For ICPP data, the optimal parameters selected are: the perplexity per = 15, maximum number of iterations iter = 2,000, and number of neighbors k = 7. The results of the proposed approach (using Aitchison distance) for dim = 2, 3, 5, and 7 were presented in Figure 3B. ACCs, AUCs, MCCs, and AUPRs were relatively small at dim = 2 and 3. When dim = 5, the ACCs were increasing to 0.77, 0.81, and 0.75 for LR, SVM, and DT, respectively, the AUCs were increasing to 0.83, 0.87, and 0.78 for LR, SVM, and DT, respectively, the nMCCs were increasing to 0.77, 0.79, and 0.75 for LR, SVM, and DT, respectively, and the AUPRs were increasing to 0.76, 0.76, and 0.73 for LR, SVM, and DT, respectively, which were similar to the values at dim = 7. The detailed results for different output dimensions were summarized in Table 1.

TABLE 1

Table 1. Performance of classification models on the test set.

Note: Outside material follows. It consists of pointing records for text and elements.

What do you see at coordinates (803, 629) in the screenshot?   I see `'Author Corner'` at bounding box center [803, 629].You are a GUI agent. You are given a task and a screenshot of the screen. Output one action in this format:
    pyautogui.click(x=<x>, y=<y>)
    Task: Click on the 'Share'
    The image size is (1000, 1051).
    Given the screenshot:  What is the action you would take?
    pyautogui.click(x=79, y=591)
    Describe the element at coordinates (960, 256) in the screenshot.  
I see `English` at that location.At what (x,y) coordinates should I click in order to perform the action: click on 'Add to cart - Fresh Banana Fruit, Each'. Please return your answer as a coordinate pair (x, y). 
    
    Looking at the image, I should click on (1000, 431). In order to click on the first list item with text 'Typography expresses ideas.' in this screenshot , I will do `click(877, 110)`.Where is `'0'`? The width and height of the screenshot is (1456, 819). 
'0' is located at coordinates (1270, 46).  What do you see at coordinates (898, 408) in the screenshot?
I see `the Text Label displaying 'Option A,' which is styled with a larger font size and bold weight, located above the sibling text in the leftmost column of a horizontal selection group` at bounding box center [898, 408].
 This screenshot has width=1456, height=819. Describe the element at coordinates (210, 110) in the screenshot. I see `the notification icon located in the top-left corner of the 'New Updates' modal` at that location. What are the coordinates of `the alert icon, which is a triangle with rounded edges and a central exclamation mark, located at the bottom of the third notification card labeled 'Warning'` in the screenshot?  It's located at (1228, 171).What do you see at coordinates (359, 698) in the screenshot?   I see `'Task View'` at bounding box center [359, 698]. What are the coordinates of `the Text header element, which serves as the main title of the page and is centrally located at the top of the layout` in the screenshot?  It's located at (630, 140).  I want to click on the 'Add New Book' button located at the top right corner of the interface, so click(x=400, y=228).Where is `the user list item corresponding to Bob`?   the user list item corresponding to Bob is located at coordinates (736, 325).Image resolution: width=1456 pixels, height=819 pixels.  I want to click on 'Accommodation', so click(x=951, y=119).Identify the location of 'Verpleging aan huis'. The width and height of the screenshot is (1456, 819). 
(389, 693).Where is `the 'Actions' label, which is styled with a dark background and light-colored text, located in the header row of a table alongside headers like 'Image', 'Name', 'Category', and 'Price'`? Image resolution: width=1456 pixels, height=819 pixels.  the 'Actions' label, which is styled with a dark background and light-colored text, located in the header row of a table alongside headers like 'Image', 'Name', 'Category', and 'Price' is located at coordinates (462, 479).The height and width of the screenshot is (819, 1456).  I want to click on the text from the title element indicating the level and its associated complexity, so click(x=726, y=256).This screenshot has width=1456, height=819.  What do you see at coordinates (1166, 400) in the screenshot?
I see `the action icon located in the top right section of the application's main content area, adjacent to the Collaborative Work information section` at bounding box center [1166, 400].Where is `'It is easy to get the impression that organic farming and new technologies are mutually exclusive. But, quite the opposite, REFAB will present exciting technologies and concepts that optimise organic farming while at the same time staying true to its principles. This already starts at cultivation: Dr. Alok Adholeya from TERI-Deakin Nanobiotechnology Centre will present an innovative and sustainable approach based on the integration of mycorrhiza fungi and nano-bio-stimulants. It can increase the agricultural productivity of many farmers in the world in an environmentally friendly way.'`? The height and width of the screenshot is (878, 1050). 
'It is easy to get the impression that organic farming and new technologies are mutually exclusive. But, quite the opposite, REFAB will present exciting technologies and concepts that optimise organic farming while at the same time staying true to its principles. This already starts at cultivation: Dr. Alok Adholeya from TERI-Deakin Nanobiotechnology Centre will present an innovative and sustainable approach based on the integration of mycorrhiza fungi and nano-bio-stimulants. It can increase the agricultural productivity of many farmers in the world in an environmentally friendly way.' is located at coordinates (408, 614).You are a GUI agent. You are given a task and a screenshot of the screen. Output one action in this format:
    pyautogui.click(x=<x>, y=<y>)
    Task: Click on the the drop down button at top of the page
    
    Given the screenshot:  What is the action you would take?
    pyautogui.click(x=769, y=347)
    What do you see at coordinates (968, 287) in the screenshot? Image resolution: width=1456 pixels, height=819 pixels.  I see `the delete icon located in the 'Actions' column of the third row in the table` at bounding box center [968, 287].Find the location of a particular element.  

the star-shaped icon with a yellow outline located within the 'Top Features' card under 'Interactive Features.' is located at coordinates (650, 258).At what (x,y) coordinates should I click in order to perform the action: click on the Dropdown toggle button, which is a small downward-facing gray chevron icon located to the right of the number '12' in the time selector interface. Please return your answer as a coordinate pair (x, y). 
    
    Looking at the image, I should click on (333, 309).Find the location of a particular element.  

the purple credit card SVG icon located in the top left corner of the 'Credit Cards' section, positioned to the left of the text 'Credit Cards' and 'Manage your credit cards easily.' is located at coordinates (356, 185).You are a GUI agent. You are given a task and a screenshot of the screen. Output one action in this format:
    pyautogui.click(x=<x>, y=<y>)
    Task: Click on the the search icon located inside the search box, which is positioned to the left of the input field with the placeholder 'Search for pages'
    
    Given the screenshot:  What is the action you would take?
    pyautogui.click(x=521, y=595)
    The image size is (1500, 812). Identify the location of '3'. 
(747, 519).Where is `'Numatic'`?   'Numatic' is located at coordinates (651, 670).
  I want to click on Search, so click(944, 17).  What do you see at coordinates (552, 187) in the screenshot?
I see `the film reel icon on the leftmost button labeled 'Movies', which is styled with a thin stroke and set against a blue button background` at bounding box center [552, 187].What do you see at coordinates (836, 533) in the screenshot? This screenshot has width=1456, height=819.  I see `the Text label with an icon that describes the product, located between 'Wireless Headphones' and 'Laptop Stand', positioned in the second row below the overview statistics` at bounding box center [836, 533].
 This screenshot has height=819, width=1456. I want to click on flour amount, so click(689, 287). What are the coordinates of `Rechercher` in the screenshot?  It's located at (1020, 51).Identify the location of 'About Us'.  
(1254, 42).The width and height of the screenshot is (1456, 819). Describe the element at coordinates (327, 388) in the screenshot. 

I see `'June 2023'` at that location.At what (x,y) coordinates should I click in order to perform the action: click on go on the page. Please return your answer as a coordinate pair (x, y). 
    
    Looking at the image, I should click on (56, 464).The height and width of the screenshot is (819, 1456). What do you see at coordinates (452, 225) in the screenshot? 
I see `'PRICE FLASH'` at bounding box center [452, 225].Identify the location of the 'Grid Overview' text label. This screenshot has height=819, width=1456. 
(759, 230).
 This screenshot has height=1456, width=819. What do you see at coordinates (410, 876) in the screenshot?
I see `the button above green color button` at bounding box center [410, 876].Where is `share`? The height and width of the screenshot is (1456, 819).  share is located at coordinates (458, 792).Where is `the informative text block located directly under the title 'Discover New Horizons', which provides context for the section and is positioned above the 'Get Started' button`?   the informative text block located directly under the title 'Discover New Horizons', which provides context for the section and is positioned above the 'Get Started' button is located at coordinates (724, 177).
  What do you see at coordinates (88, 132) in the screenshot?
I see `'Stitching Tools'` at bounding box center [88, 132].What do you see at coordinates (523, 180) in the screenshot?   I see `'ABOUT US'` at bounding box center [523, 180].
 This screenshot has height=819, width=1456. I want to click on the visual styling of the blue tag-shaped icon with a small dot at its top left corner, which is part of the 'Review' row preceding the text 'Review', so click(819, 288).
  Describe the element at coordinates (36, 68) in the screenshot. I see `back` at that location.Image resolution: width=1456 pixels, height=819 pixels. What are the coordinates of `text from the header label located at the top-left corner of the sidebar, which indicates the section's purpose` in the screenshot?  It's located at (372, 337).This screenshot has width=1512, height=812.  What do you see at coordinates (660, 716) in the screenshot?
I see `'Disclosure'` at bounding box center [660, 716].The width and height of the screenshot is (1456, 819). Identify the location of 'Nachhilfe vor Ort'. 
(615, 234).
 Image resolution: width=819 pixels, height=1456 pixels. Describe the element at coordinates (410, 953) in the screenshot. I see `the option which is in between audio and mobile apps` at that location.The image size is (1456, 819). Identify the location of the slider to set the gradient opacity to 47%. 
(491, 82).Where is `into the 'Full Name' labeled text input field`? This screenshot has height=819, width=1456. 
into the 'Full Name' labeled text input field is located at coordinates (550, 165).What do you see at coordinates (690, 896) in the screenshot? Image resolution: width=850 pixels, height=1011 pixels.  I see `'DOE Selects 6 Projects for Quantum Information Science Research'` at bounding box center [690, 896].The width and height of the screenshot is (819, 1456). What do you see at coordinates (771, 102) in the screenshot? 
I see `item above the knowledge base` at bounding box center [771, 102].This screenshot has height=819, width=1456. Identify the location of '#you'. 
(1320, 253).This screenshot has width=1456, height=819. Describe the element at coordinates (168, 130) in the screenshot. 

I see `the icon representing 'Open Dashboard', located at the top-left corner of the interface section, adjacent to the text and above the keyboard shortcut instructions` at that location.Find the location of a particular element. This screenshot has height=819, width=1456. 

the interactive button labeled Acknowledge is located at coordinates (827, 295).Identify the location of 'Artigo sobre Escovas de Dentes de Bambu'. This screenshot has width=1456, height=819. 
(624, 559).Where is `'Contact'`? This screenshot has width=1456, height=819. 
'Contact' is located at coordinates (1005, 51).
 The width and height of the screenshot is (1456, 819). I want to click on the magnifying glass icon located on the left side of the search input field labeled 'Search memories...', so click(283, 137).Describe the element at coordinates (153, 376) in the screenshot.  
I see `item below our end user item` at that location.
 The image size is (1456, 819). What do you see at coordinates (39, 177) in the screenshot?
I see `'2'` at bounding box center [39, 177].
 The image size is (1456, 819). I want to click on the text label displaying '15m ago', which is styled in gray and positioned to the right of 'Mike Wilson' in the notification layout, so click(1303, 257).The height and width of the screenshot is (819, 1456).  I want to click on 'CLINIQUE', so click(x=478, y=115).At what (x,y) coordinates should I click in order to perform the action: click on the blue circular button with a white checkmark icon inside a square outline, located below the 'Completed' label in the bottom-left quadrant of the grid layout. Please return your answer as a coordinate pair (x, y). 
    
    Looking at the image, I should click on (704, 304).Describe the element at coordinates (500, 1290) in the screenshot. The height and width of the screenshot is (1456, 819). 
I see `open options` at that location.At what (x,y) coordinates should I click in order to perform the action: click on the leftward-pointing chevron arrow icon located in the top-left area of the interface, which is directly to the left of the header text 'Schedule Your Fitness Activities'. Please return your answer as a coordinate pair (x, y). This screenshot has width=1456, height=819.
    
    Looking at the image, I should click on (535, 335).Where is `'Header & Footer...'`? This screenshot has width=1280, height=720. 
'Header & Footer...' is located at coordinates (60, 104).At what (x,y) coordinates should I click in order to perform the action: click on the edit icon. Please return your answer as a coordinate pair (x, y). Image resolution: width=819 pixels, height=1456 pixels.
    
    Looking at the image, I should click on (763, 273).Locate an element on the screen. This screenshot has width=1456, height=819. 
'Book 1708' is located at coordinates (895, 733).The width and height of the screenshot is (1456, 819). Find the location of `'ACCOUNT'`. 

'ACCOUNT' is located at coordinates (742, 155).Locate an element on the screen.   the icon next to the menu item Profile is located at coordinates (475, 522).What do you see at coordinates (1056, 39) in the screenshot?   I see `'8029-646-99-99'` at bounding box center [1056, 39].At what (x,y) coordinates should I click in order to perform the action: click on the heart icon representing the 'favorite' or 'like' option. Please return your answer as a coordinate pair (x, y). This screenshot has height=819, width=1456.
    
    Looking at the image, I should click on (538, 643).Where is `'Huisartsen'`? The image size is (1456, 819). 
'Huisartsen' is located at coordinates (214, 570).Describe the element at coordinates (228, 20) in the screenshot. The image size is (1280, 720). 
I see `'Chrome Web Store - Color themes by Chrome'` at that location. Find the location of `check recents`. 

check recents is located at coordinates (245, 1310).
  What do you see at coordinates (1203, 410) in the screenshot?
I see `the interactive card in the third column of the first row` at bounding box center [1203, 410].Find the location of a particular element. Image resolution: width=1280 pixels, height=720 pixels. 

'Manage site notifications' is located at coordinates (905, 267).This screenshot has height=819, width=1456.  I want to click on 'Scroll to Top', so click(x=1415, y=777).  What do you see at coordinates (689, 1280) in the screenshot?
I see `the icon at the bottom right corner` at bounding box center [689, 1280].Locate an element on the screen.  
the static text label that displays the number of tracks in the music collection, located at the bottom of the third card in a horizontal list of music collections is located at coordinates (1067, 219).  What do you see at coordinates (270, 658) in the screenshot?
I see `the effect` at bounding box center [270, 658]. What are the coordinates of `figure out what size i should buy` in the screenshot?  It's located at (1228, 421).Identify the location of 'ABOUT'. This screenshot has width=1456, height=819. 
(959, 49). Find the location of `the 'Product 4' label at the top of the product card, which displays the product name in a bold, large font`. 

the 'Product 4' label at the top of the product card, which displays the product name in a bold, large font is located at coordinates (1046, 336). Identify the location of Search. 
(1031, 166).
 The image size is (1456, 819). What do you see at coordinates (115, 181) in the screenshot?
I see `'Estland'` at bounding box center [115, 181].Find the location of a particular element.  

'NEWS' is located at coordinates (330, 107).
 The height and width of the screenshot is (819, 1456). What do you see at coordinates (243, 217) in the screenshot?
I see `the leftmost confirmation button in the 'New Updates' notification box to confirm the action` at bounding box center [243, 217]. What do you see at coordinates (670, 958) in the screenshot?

Impact of Different Distance Measures on Classification Performance

For MP infection data with dim = 3, compared to the results using Euclidean distance, the proposed approach using Aitchison distance increased the ACC by 9% for LR, 10% for SVM, and 10% for DT, respectively, increased the nMCC by 9% for LR, 10% for SVM, and 13% for DT, respectively, increased the AUC by 9% for LR, 11% for SVM, and 9% for DT, respectively, and increased the AUPR by 14% for LR, 16% for SVM, and 14% for DT, respectively. For MP infection data with dim = 5, compared to the results using Euclidean distance, the proposed approach using Aitchison distance increased the ACC by 13% for LR, 27% for SVM, and 19% for DT, respectively, increased the nMCC by 8% for LR, 10% for SVM, and 4% for DT, respectively, increased the AUC by 8% for LR, 16% for SVM, and 5% for DT, respectively, and increased the AUPR by 3% for LR, 3% for SVM, and 3% for DT, respectively. The detailed results for the comparisons were summarized in Supplementary Table 2.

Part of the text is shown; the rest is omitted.